Time: 10:00-12:00 AM, Oct 24, Thu
Place: FIT 1-312
Speaker: Prof. Hyunju Lee, Ph.D., School of Info. & Comm., GIST, South Korea
ABSTRACT: This talk consists of two main parts. First, integrative approaches for the analysis of DNA copy number aberrations (CNAs), gene expressions, protein-protein interactions in cancer are introduced. To find cancer-related genes and pathways, we developed a voting-based cancer module identification method by combining topological and data-driven properties, and a wavelet-based method to distinguish cancer-driving genes from passenger genes. In the second part of the talk, a disease gene search engine, DigSee, is introduced. DigSee is a Web service to search MEDLINE abstracts for evidence sentences describing that 'genes' are involved in the development of 'cancer' through 'biological event. DigSee is available through http://gcancer.org/digsee.

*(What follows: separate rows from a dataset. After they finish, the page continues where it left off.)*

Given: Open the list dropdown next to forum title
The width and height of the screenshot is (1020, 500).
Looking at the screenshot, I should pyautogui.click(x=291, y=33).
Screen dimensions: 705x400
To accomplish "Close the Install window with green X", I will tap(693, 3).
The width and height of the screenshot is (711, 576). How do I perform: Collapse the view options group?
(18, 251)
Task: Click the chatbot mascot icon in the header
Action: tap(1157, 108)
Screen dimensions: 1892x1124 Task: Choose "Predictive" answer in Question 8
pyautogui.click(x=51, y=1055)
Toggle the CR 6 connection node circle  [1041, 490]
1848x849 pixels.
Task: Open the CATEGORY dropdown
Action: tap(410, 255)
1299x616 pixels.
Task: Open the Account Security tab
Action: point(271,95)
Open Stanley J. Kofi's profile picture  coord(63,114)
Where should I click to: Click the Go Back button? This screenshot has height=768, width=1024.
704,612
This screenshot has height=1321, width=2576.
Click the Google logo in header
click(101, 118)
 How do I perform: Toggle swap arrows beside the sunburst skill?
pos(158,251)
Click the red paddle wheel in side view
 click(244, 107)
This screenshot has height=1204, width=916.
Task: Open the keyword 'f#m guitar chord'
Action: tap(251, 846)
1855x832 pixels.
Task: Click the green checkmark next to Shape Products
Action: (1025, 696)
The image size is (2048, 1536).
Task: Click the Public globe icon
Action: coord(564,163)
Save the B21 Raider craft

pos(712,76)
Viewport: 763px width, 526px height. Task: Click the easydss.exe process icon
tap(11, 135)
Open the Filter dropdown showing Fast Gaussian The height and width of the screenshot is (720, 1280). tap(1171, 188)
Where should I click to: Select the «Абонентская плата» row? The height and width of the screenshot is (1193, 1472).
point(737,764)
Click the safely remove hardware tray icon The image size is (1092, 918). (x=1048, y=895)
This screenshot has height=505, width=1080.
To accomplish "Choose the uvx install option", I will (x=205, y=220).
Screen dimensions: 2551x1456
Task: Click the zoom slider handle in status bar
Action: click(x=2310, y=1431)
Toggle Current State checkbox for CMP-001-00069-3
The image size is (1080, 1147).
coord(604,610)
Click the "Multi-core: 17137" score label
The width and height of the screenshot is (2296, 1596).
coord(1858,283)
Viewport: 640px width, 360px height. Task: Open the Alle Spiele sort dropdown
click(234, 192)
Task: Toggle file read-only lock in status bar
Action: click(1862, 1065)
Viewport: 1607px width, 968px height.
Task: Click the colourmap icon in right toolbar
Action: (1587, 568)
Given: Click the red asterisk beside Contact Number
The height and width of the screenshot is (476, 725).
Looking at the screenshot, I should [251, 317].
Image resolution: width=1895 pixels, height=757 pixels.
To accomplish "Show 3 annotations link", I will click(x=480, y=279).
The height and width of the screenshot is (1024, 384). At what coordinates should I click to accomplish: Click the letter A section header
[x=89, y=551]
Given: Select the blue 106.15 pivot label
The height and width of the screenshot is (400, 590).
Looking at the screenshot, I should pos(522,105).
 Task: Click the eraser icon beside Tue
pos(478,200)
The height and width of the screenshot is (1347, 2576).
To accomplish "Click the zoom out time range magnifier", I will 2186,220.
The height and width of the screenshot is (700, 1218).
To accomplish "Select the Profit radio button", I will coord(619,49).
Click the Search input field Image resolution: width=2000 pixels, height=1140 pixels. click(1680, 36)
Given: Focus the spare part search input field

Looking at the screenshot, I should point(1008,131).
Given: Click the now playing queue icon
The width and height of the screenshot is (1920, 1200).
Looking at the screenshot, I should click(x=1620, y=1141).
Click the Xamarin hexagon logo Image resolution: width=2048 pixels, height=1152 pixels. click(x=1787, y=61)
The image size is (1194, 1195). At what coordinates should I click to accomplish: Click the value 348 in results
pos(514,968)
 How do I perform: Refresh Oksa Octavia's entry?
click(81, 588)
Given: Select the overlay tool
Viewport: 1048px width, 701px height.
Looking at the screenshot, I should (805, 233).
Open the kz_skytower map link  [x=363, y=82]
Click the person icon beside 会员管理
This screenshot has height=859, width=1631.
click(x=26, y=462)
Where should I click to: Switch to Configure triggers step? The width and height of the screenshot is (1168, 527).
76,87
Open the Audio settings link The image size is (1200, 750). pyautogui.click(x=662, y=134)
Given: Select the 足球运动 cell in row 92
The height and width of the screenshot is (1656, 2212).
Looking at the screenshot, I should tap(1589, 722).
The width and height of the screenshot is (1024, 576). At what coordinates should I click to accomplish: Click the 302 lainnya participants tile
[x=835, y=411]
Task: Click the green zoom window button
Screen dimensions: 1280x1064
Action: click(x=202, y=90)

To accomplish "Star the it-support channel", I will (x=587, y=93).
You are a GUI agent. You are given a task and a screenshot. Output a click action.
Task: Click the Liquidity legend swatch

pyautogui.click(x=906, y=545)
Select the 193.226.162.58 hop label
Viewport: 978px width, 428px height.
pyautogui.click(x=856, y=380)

Differential Gene Expression Analysis Using Coexpression and RNA-Seq Data

Time: 10:00-12:00 AM, Oct 24, Thu
Place: FIT 1-312
Speaker: Prof. Tao Jiang, Ph.D., Department of Computer Science and Engineering, University of California, Riverside and Tsinghua University, Beijing
ABSTRACT: As a fundamental tool for discovering genes involved in a disease or biological process, differential gene expression analysis plays an important role in genomics research. High throughput sequencing technologies such as RNA-Seq are increasingly being used for differential gene expression analysis which was dominated by the microarray technology in the past decade. However, inferring differential gene expression based on the observed difference of RNA-Seq read counts has unique challenges that were not present in microarray-based analysis. The differential expression estimation may be biased against low read count values such that the differential expression of genes with high read counts is more easily detected. The estimation bias may further propagate in downstream analyses at the systems biology level if it is not corrected. In this work, we propose a new efficient algorithm for detecting differentially expressed genes based on a markov random field (MRF) model, called MRFSeq, that uses additional coexpression data to enhance the prediction power. Our main technical contribution is a careful construction of the clique potential functions in the MRF so its maximum a posteriori (MAP) estimation can be reduced to the well-known maximum flow problem and thus solved in polynomial time. Our extensive experiments on simulated and real RNA-Seq datasets demonstrate that MRFSeq is more accurate and less biased against genes with low read counts than the existing methods based on RNA-Seq data alone. For example, on the well-studied MAQC dataset, MRFSeq improved the sensitivity from 11.6% to 38.8% for genes with low read counts.
This is joint work with Ei-Wen Yang and Thomas Girke, both at UC Riverside.